§ DIRECTIVE:
Continue the forum thread about slow work computers for game art, picking up right after its last line.

(SOURCE EXTRACT begins)

Been trying to discuss this at work recently, I know lots of art dev folks have some awesome rigs
at work.. but I know some folks that work at smaller indie studios that have to scrounge for whatever they can get to find a decent pc to work off of.
Where do you fit in?
I'm trying to find a solution for the company showing them the money savings on time and productivity alone would be worth it. I could actually do more work faster at home and come in a couple days a week for meetings rather then work on this slow PC I'm working on at the moment.

I often have to close 3dsmax to open photoshop and/or when trying to test things in our game.
I have a
Intel Core Duo 2.66GHz
2 gig of ram
Nvidia 8800 GTS
It's not necessarily the slowest machine around, but for working in art 8 hours a day, max, zbrush, photoshop, our game.. it's kinda rough.
Replies
i feel your pain. i recently had to sell the idea of getting upgrades to my boss. making that sale can be difficult, especially in the economy.
now keep in mind the rig is mostly used for photo real rendering and custom shading networks. render times can get high and eat up the machine leaving me unable to perform any other single task during render times. so i was able to upgrade memory and operating sys. the machine was bough like 6 years ago or something when i knew a lot less than i do now.
the longest part of the process was getting exactly what i wanted and doing the research to make sure it was compatible with the motherboard since it was fairly old.
i was running:
2 intel xeon 3ghz
2gig ram
128mb ati (can't remember which one)

(SOURCE EXTRACT ends)
(DATA SHOWN begins)

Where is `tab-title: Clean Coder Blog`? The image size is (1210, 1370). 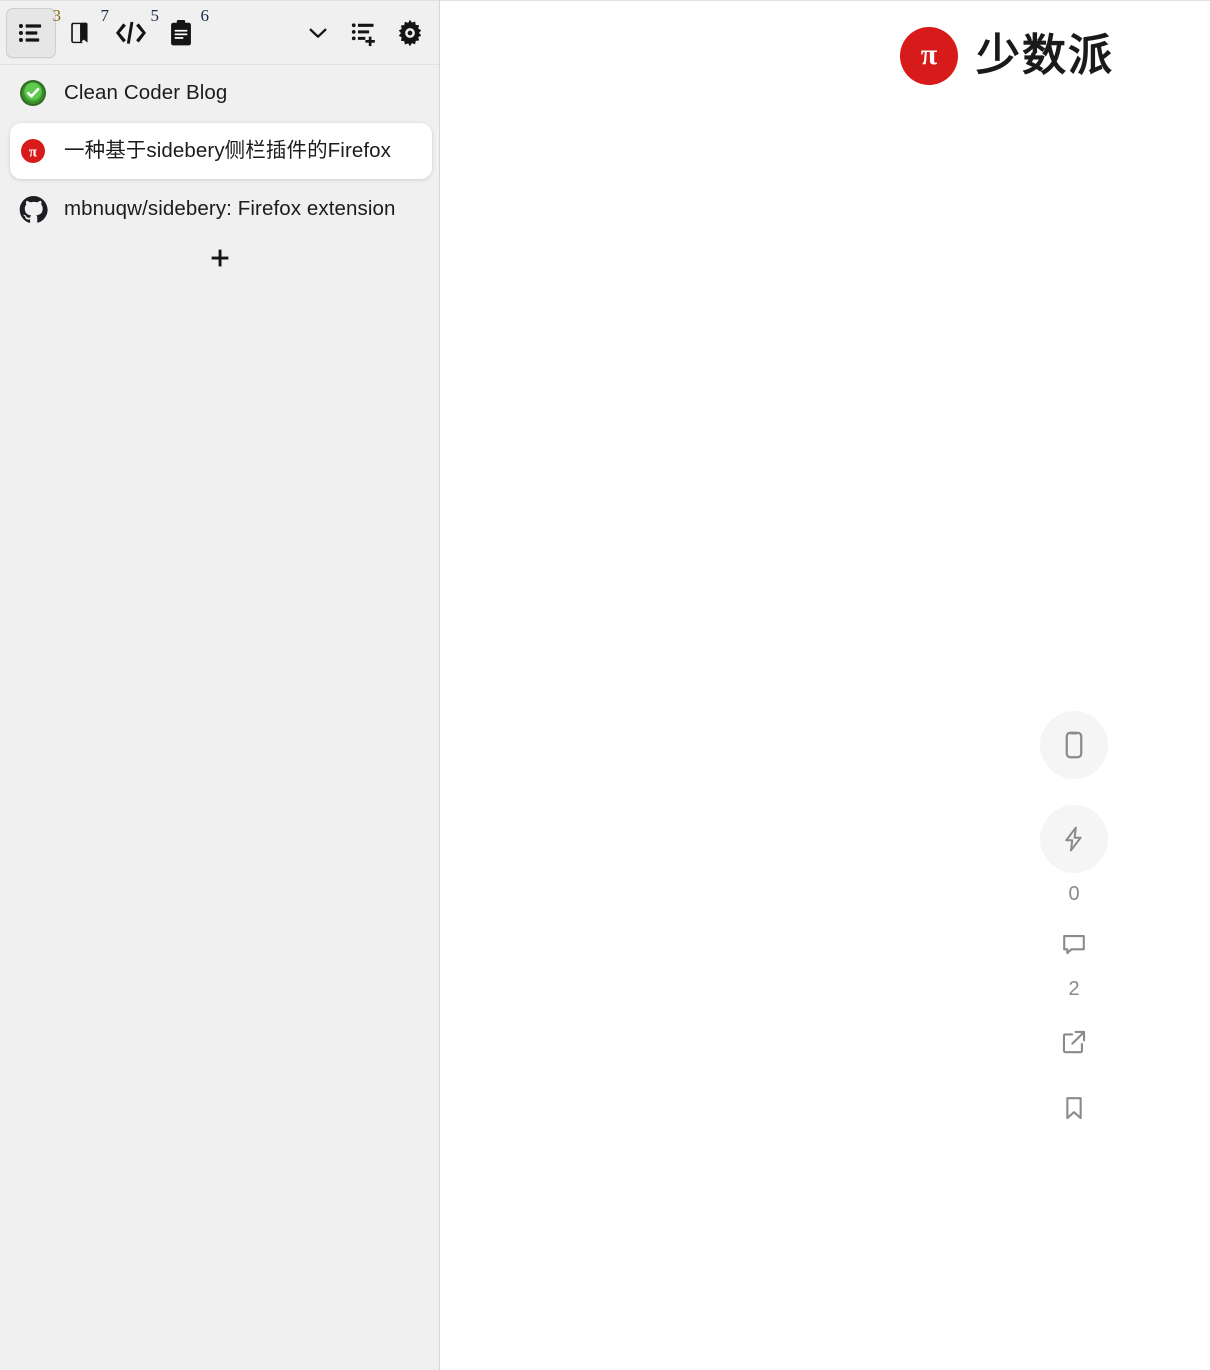
tab-title: Clean Coder Blog is located at coordinates (146, 92).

(DATA SHOWN ends)

§ OUTPUT FOR THIS TASK:
32bit xp pro
now i'm running
2 intel xeon 3ghz
8gig ram
512mb 9600gt
64bit win7
the biggest boosters were the ram and 64bit operating system. now i can do layouts in the background of render jobs with little to no slow down.
i know the rig isn't mind numbingly amazing, but given the age of the hardware, it's pretty much maxed out unless i bought a new board, which i just didn't want to bother with. if i did get a new board, i would deffinetley have purchased something capable of an i7 and of course the processor as a purchase... budgets budgets budgets.... it's all about the washington's!
So, in my case, I'm out say (we will make the math easy
When you are doing work on your machine, keep a sheet handy to track how long it takes you to do various daily tasks. For instance, how long it takes to render scene X on your current machine. Then, take that same scene to a different machine with higher specs (assuming, of course, this is available) and do the exact same thing with the only changed variable being the hardware/os specs and track the info for that.
In my mind, and I believe the mind of most bean counters and management, if you can prove with hard evidence of "It took me xx time to render this out on our current setups as opposed to xx with these increased specs and here is the difference in cost of the hardware" you will have a lot more leverage to work with to get some new beefcake rigs on your desk.
This doesn't really answer your question of what everyone else uses, but it might be a way to get your current systems upgraded.
Management likes numbers.
hell, I can't even imagine working with 2 gigs of ram anymore.. especially if you're using sculpting apps.
To answer your question though, 6-8gigs and an OS that supports it are a good upgrade, and fairly cheap.
I had 2 gb of ram, upgraded to 8 gb and win7 64 bit. Rendering maps with xNormal got much faster(I moved to the x64 version of xNormal as well). Working with Zbrush got a lot more fun also.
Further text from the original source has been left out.